— START DOCUMENT —
It’s simple math — Anya plus Ella equals hardcourt domination.

Fueled by the one-two scoring punch of sophomores Anya Leavell and Ella Colwell, the Coupeville High School girls JV basketball squad ended its season Thursday on a high note.

Jumping on visiting La Conner early, the Wolves built a comfortable lead, then held off a late rally to exit with a 37-32 win.

The non-conference victory caps a 12-4 season for the CHS young guns, and it brought a huge smile to the face of Megan Smith.

The former Wolf hoops star, who returned to her alma mater to coach the JV, was pleased with the record, but more with the growth she saw from her players.

“Really, really proud of these girls!,” she said. “I could not have asked for a better group of girls to coach for my first year!
— END DOCUMENT —
— START RECORDS SUPPLIED —
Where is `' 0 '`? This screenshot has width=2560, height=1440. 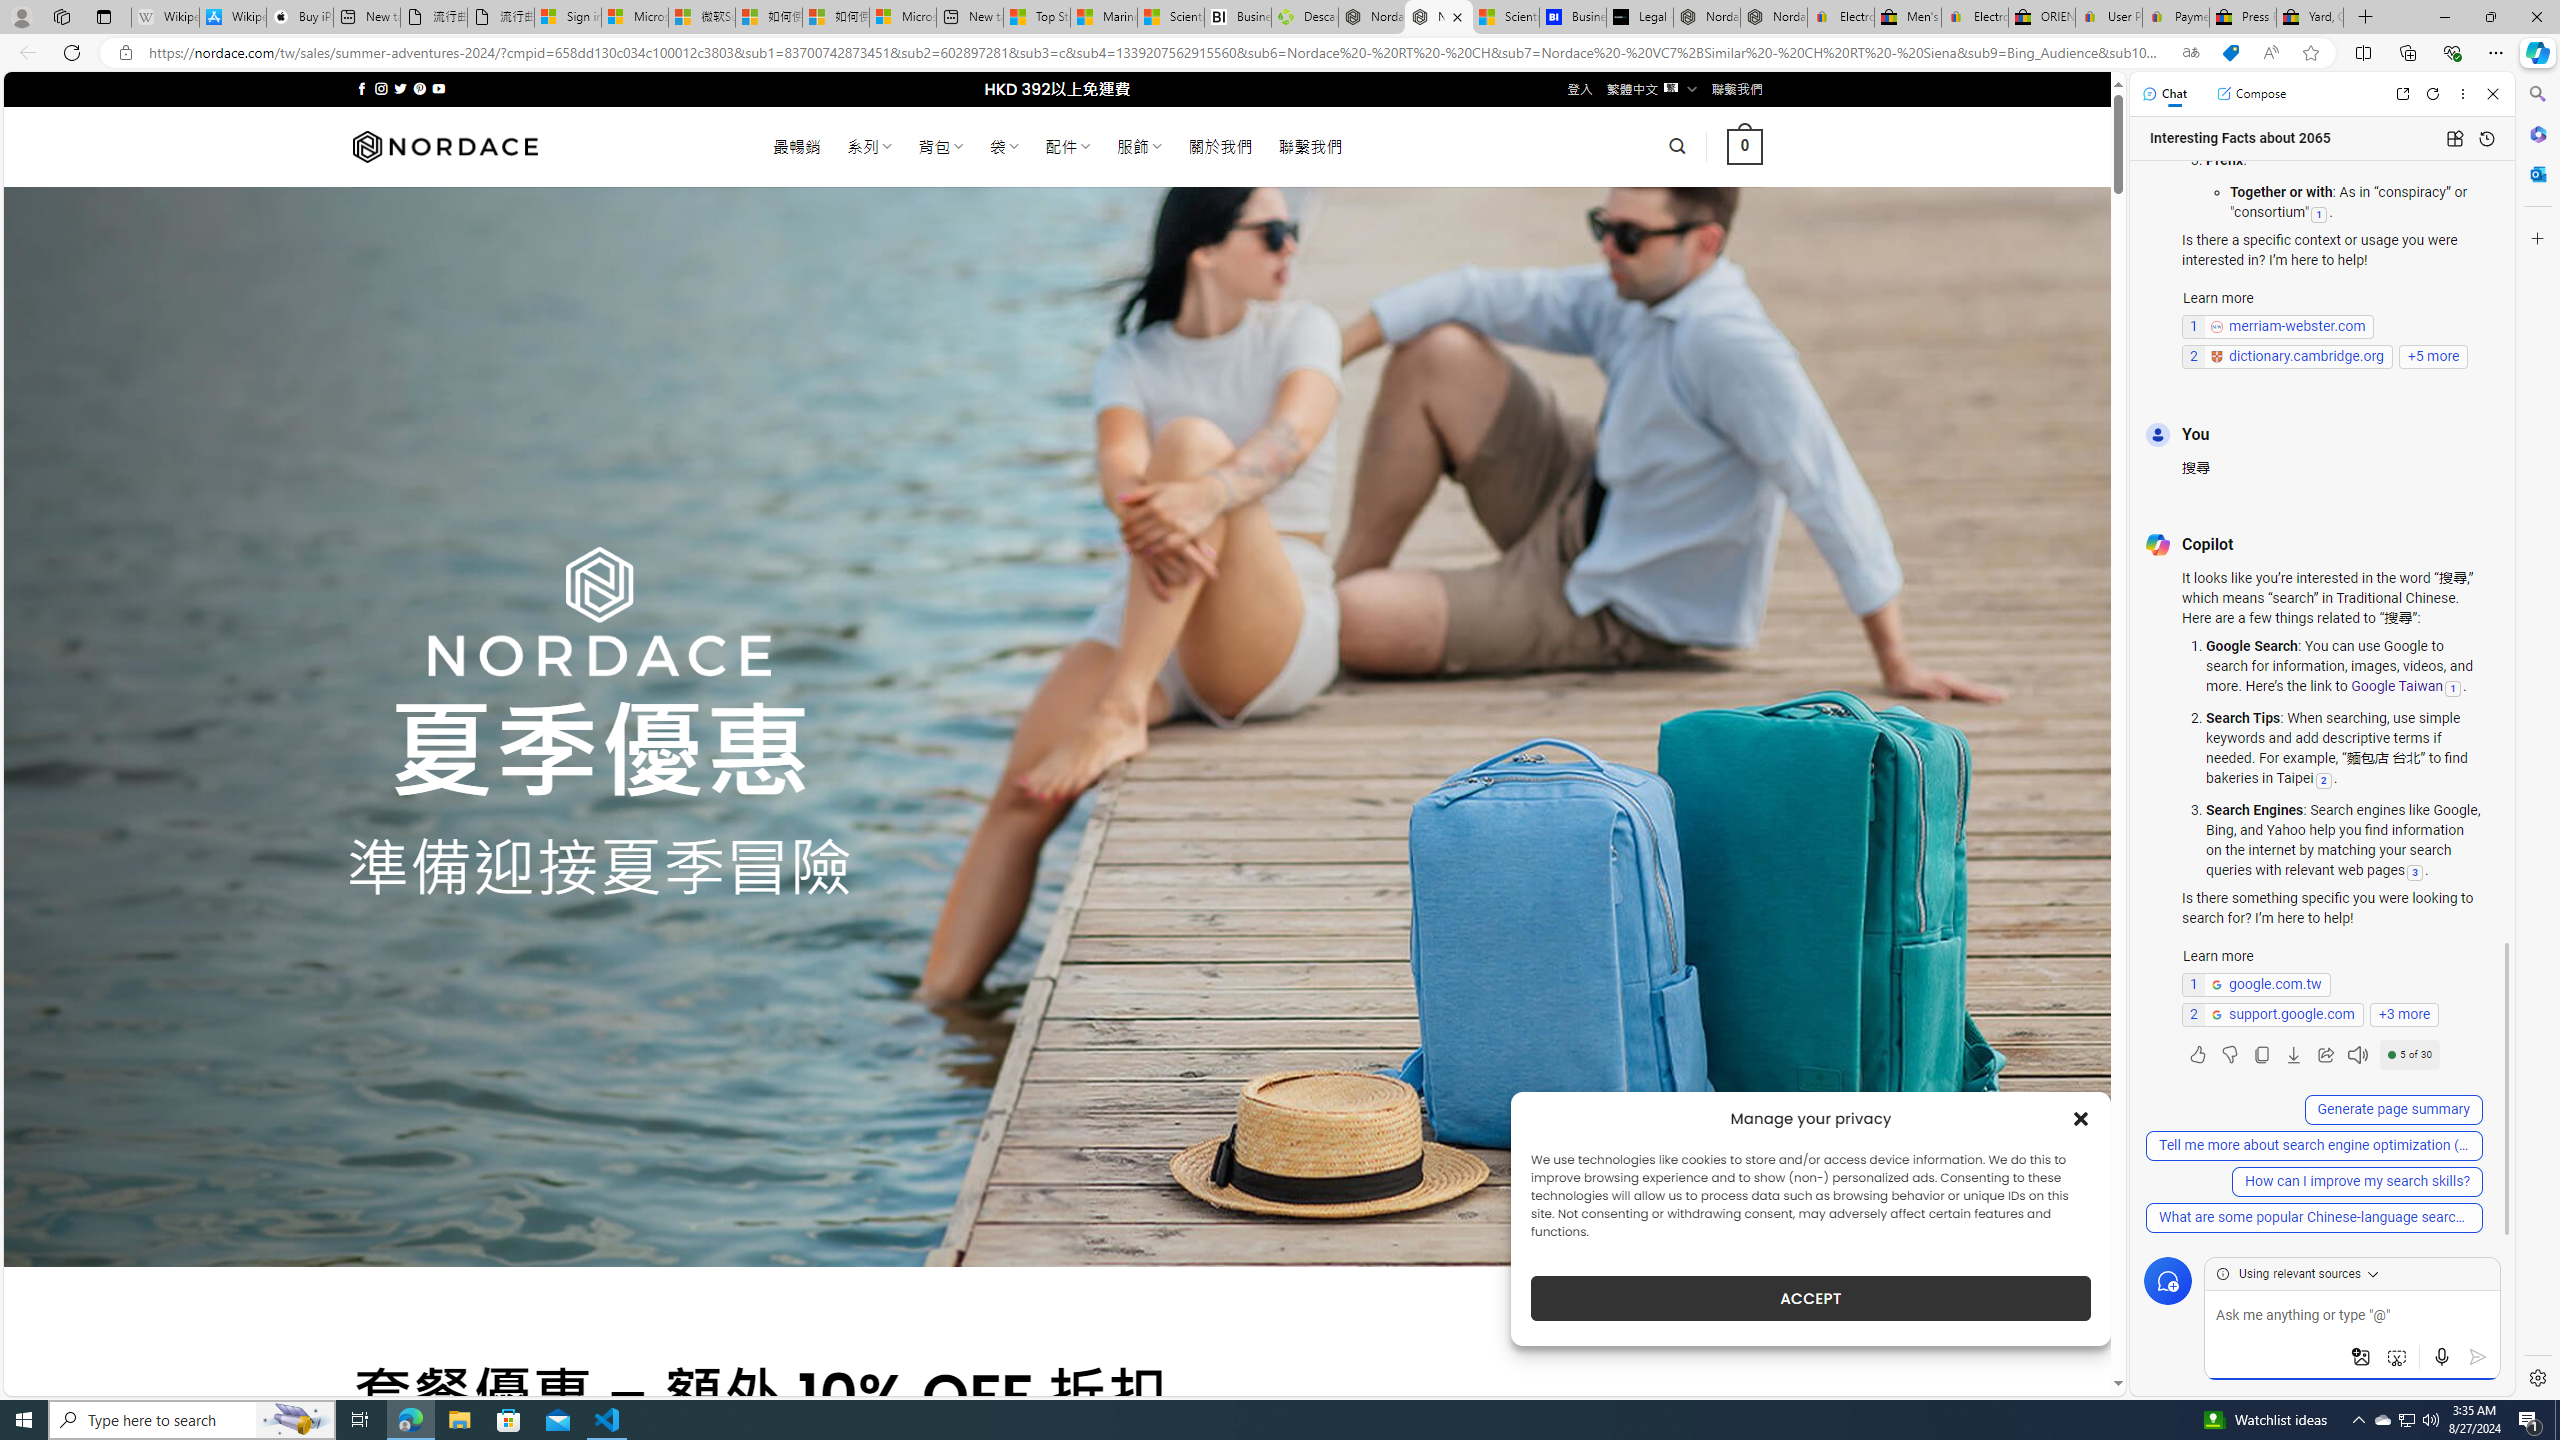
— END RECORDS SUPPLIED —
— START RECORDS SUPPLIED —
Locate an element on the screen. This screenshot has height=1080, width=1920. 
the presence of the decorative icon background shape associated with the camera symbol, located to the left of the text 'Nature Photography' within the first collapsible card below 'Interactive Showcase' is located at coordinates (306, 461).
— END RECORDS SUPPLIED —
— START RECORDS SUPPLIED —
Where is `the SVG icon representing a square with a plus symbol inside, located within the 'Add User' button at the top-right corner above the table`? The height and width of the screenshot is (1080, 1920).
— END RECORDS SUPPLIED —
--- WORK TO COMPLETE ---
Resume the article about the Coupeville girls JV basketball team's season finale, picking up right after its final sentence.

--- OUTPUT ---
“It was an awesome season,” Smith added. “These girls worked really hard to have this outcome.

“I was just the coach, they did all the hard work.”

Thursday night the Wolves were down a few players thanks to illness, but it didn’t matter.

Leavell came out ready to rumble, slapping home six of her 10 points in the first quarter as CHS built a 14-6 lead it would never surrender.

From there, the Wolves stretched the lead out to 22-13 at the half, then 28-15 heading into the fourth.

Which is where things got a little dicey, as La Conner rallied behind the play of Salena Bailey, who went off for 14 of her game-high 23 points over the game’s final eight minutes.

Coupeville didn’t crack, however, with Colwell, Alita Blouin, and Leavell stepping up to notch big buckets in the final moments of the JV season.

Colwell finished with a team-high 11 points, with Leavell (10), Blouin (7), Gwen Gustafson (4), Ryanne Knoblich (3), and Savana Allen (2) also scoring.

Natalie Castano, Claire Mayne, Jessenia Camarena, Morgan Stevens, Heidi Meyers, and Mollie Bailey also saw floor time for the Wolves.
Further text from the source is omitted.